> **Task**: Retype the listing below, keeping every line the same.

━━━━━━━━

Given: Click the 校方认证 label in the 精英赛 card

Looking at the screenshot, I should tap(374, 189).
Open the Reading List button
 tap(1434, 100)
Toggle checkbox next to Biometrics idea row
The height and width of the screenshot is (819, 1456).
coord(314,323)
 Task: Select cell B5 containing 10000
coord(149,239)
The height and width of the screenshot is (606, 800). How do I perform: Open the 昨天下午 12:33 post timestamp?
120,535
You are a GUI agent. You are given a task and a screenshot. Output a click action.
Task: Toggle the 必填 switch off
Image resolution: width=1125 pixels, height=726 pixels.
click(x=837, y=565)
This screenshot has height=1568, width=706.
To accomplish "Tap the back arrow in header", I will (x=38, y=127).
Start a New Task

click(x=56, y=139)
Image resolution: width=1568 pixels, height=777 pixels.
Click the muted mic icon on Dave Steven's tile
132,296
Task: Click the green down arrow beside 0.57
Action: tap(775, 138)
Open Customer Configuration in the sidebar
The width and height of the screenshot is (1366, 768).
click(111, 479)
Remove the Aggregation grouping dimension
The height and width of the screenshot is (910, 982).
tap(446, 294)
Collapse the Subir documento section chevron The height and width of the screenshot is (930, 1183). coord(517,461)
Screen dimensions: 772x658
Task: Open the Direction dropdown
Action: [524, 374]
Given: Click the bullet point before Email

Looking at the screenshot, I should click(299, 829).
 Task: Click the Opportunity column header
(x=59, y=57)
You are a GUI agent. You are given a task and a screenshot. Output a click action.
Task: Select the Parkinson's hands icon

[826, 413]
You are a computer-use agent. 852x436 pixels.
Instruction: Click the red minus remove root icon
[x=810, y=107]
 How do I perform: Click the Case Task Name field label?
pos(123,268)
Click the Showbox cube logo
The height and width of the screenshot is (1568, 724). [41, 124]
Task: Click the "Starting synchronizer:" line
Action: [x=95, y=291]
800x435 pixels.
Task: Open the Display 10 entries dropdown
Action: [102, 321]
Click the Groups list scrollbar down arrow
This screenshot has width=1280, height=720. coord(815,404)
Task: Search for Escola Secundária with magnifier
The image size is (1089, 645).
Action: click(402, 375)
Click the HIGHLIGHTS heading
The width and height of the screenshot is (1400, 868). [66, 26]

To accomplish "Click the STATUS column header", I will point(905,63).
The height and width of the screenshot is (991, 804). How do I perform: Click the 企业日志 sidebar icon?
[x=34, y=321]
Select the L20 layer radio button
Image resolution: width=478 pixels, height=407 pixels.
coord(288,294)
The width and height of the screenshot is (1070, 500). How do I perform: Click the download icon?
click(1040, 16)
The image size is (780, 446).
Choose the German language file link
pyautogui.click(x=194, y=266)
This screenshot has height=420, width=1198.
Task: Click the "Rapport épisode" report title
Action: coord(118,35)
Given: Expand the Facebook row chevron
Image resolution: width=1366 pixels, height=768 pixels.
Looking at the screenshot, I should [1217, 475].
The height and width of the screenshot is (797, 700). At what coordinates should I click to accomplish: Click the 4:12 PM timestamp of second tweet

━━━━━━━━

> **Result**:
Given: Click the 校方认证 label in the 精英赛 card

Looking at the screenshot, I should tap(374, 189).
Open the Reading List button
 tap(1434, 100)
Toggle checkbox next to Biometrics idea row
The height and width of the screenshot is (819, 1456).
coord(314,323)
 Task: Select cell B5 containing 10000
coord(149,239)
The height and width of the screenshot is (606, 800). How do I perform: Open the 昨天下午 12:33 post timestamp?
120,535
You are a GUI agent. You are given a task and a screenshot. Output a click action.
Task: Toggle the 必填 switch off
Image resolution: width=1125 pixels, height=726 pixels.
click(x=837, y=565)
This screenshot has height=1568, width=706.
To accomplish "Tap the back arrow in header", I will (x=38, y=127).
Start a New Task

click(x=56, y=139)
Image resolution: width=1568 pixels, height=777 pixels.
Click the muted mic icon on Dave Steven's tile
132,296
Task: Click the green down arrow beside 0.57
Action: tap(775, 138)
Open Customer Configuration in the sidebar
The width and height of the screenshot is (1366, 768).
click(111, 479)
Remove the Aggregation grouping dimension
The height and width of the screenshot is (910, 982).
tap(446, 294)
Collapse the Subir documento section chevron The height and width of the screenshot is (930, 1183). coord(517,461)
Screen dimensions: 772x658
Task: Open the Direction dropdown
Action: [524, 374]
Given: Click the bullet point before Email

Looking at the screenshot, I should click(299, 829).
 Task: Click the Opportunity column header
(x=59, y=57)
You are a GUI agent. You are given a task and a screenshot. Output a click action.
Task: Select the Parkinson's hands icon

[826, 413]
You are a computer-use agent. 852x436 pixels.
Instruction: Click the red minus remove root icon
[x=810, y=107]
 How do I perform: Click the Case Task Name field label?
pos(123,268)
Click the Showbox cube logo
The height and width of the screenshot is (1568, 724). [41, 124]
Task: Click the "Starting synchronizer:" line
Action: [x=95, y=291]
800x435 pixels.
Task: Open the Display 10 entries dropdown
Action: [102, 321]
Click the Groups list scrollbar down arrow
This screenshot has width=1280, height=720. coord(815,404)
Task: Search for Escola Secundária with magnifier
The image size is (1089, 645).
Action: click(402, 375)
Click the HIGHLIGHTS heading
The width and height of the screenshot is (1400, 868). [66, 26]

To accomplish "Click the STATUS column header", I will point(905,63).
The height and width of the screenshot is (991, 804). How do I perform: Click the 企业日志 sidebar icon?
[x=34, y=321]
Select the L20 layer radio button
Image resolution: width=478 pixels, height=407 pixels.
coord(288,294)
The width and height of the screenshot is (1070, 500). How do I perform: Click the download icon?
click(1040, 16)
The image size is (780, 446).
Choose the German language file link
pyautogui.click(x=194, y=266)
This screenshot has height=420, width=1198.
Task: Click the "Rapport épisode" report title
Action: coord(118,35)
Given: Expand the Facebook row chevron
Image resolution: width=1366 pixels, height=768 pixels.
Looking at the screenshot, I should [1217, 475].
The height and width of the screenshot is (797, 700). At what coordinates should I click to accomplish: Click the 4:12 PM timestamp of second tweet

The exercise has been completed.